Take every line from the data that has the word "help" in it.

◆ ◆ ◆ ◆ ◆

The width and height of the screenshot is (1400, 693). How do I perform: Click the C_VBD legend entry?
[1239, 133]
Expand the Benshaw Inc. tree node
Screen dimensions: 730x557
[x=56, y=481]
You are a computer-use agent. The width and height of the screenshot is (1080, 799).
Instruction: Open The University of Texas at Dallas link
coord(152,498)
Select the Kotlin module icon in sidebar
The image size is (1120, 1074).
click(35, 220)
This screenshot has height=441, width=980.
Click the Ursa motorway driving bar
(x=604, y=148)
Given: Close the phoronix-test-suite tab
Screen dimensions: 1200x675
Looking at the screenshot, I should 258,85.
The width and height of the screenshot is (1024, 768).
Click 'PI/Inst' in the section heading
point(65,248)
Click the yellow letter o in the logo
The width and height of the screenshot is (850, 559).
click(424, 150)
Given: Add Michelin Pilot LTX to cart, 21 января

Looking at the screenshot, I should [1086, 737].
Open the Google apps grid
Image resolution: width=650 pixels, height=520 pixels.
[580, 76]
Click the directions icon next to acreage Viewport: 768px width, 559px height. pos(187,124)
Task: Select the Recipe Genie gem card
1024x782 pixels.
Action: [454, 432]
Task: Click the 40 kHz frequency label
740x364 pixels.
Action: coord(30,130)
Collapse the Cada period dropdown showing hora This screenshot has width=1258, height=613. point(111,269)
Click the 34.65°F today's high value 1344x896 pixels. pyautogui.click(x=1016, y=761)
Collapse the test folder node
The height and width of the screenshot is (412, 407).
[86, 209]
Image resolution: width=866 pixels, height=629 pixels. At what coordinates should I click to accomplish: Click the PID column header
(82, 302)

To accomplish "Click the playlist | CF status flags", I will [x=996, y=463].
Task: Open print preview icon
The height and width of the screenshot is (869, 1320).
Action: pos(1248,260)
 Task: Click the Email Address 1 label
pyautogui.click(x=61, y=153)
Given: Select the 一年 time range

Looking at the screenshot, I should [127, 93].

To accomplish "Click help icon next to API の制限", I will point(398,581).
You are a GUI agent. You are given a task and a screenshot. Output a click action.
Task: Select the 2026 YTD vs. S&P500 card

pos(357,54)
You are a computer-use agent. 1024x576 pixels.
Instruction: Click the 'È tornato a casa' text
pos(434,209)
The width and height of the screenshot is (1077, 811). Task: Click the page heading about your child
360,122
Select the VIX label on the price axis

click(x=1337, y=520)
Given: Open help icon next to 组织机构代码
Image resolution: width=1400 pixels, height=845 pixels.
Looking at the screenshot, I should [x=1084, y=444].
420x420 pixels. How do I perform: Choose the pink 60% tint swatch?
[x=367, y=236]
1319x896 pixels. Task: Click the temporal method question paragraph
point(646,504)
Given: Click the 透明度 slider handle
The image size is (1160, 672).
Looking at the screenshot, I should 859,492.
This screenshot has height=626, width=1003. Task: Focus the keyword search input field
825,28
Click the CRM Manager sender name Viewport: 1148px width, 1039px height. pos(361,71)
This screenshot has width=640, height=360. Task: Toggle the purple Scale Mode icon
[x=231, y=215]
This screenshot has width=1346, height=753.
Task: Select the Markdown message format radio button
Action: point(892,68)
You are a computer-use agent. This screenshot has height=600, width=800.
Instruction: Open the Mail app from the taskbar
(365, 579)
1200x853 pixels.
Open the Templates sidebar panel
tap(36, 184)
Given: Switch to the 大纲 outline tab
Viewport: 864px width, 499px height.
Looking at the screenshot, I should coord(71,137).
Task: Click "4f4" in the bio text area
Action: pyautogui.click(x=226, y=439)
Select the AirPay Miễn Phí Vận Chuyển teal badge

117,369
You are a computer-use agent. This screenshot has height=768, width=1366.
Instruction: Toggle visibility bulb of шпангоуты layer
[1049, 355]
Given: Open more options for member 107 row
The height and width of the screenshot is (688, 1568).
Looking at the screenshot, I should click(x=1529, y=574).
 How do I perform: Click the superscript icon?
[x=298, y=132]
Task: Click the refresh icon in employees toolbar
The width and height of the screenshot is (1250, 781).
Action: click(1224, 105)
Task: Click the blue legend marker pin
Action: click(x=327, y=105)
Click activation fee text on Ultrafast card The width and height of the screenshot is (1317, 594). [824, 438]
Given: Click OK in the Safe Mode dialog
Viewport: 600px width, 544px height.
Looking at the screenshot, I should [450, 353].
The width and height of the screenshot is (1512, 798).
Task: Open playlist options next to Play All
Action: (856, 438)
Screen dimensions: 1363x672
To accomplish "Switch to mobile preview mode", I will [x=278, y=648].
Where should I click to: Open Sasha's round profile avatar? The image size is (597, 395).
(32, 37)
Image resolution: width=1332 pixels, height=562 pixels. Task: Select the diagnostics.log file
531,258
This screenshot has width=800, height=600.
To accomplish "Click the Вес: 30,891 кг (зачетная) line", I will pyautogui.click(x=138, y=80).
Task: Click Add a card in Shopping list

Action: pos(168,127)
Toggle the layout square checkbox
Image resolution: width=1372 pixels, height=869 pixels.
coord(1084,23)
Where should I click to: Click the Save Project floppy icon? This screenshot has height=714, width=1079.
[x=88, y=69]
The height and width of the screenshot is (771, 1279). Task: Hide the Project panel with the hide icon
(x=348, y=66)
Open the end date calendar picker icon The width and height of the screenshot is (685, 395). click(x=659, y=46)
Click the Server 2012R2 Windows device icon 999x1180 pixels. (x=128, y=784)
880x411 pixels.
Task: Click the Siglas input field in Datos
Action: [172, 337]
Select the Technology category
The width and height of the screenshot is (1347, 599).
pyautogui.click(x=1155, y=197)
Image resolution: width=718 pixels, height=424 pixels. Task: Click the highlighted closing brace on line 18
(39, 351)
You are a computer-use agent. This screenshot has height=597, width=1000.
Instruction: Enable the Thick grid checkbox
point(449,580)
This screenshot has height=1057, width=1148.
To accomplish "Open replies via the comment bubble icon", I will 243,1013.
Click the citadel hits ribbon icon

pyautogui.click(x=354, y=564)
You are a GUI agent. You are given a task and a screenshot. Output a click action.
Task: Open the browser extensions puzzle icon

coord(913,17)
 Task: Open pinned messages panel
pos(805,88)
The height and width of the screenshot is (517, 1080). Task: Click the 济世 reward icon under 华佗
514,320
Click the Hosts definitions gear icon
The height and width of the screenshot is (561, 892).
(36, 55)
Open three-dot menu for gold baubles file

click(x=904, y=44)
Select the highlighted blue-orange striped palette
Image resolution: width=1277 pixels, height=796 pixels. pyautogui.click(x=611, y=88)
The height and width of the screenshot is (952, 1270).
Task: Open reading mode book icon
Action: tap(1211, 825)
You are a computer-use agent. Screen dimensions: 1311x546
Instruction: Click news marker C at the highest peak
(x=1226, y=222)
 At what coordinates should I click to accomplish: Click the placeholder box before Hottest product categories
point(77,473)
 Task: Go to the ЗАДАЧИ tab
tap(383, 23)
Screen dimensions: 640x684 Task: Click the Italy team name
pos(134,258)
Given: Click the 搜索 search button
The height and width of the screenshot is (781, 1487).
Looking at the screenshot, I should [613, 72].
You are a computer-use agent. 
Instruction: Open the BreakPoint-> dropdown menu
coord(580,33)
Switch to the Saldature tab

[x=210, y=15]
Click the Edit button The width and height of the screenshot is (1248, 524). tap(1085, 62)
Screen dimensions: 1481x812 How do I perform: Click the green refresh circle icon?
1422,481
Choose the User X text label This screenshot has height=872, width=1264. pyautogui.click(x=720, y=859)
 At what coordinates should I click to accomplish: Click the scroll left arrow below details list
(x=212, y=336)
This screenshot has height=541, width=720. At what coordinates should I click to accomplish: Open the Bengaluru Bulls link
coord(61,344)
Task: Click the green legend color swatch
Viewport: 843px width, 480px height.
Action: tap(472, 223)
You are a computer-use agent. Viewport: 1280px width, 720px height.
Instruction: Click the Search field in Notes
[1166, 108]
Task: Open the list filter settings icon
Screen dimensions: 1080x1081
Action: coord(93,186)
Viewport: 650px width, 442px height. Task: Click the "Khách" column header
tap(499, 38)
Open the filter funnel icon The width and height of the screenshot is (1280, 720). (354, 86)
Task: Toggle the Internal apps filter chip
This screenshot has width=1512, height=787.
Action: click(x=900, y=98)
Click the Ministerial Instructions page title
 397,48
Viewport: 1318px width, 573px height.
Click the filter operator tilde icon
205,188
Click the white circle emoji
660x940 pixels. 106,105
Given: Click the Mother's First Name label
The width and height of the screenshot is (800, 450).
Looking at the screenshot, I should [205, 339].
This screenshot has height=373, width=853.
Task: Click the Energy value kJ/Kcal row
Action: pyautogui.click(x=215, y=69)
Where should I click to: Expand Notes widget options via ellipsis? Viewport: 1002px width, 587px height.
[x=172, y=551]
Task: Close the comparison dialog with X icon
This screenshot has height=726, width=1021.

◆ ◆ ◆ ◆ ◆

• Solution to the problem:
To accomplish "Click help icon next to API の制限", I will point(398,581).
Given: Open help icon next to 组织机构代码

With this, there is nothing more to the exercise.